CHAPITRE V
Luke entra dans l’auditorium… et constata qu’il avait fait une erreur tactique en confiant à Kyp l’organisation de la séance. Deux tables formant un angle droit étaient placées sur l’estrade. A leur intersection se trouvait un podium. Kyp Durron, Ganner Rhysode, Wurth Skidder et Daeshara’cor étaient assis à gauche. Que la Twi’lek soit de ce côté surprit Luke, car elle avait toujours considéré les positions de Kyp comme trop extrêmes.
Il y avait trois chaises seulement à l’autre table. Corran Horn et Kam Solusar en occupaient deux. Luke pensa que Mara prendrait le troisième siège, mais, regardant derrière lui, il la vit s’installer au fond de l’auditorium.
Ça lui ressemble bien. Observer qui est pour moi et qui est contre…
Le maître Jedi monta sur l’estrade. Kyp lui fit signe de prendre place derrière le podium, mais Luke avança et s’inclina, saluant les soixante Jedi présents.
— Je vous souhaite la bienvenue. Nous nous sommes rencontrés il y a peu de temps, mais les événements nous rassemblent de nouveau.
Kyp alla au podium régler le micro.
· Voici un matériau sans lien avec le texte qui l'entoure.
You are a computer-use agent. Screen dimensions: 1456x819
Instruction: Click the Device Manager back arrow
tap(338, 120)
Un couinement sortit du système de sonorisation.
— Maître, l’éclairage et le son sont bien meilleurs ici.
Avec un sourire, Luke s’assit sur l’estrade, les pieds sur les marches.
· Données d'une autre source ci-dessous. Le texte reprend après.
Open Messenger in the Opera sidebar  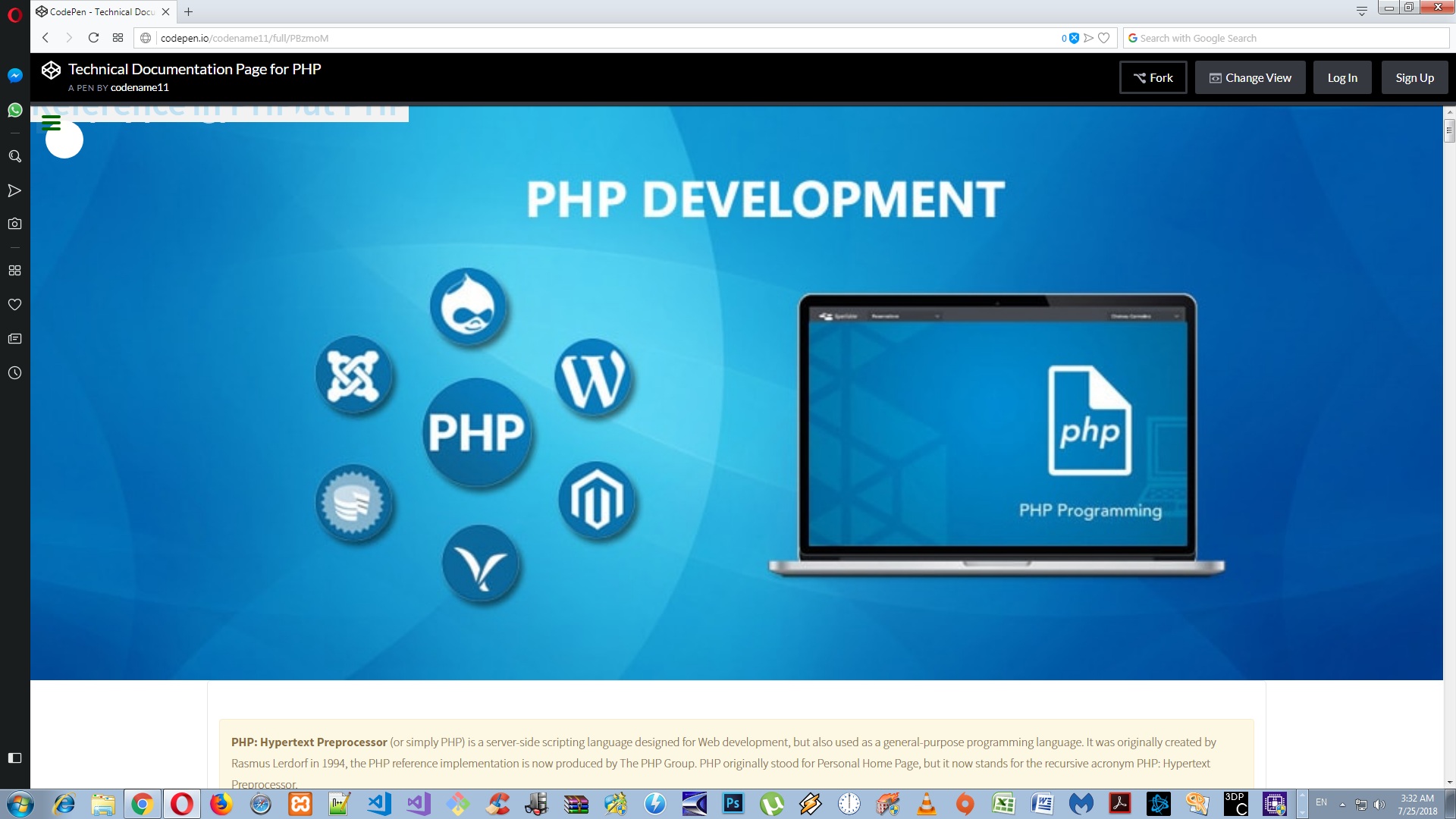(14, 75)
— Peut-être, Kyp, mais ceux qui connaissent la Force feront mieux de se fier à l’impression qu’ils éprouvent à travers elle, pas à ce que leur apprennent leurs yeux ou leurs oreilles.
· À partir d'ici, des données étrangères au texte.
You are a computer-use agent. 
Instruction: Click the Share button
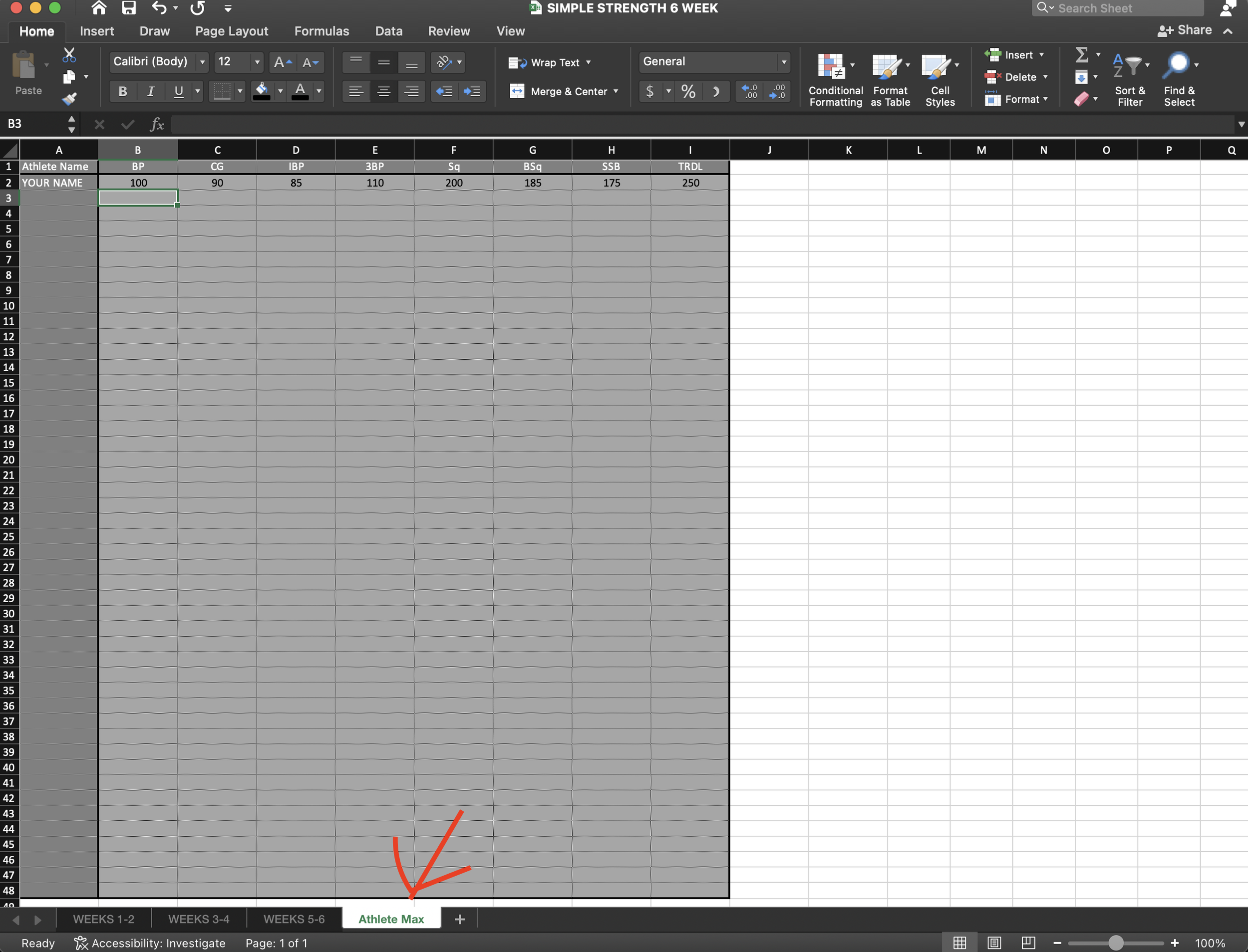tap(1185, 30)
Luke sentit une vague de surprise émaner de Kyp, puis cesser aussitôt.
Mara lui fit un signe de tête.
Kam et Corran rejoignirent Luke puis sautèrent devant l’estrade, pour être plus bas que lui.
Kyp et ses associés durent les imiter.
Daeshara’cor s’assit aussi sur le bord de l’estrade, enroulant ses tentacules crâniens autour d’elle comme un châle.
— Merci de vous être joints à moi. Vous avez travaillé dur pour tout installer, mais je ne veux pas que les choses soient trop officielles. Ça ferait de cette réunion un conseil de guerre, alors que nous avons surtout besoin de réfléchir à l’avenir.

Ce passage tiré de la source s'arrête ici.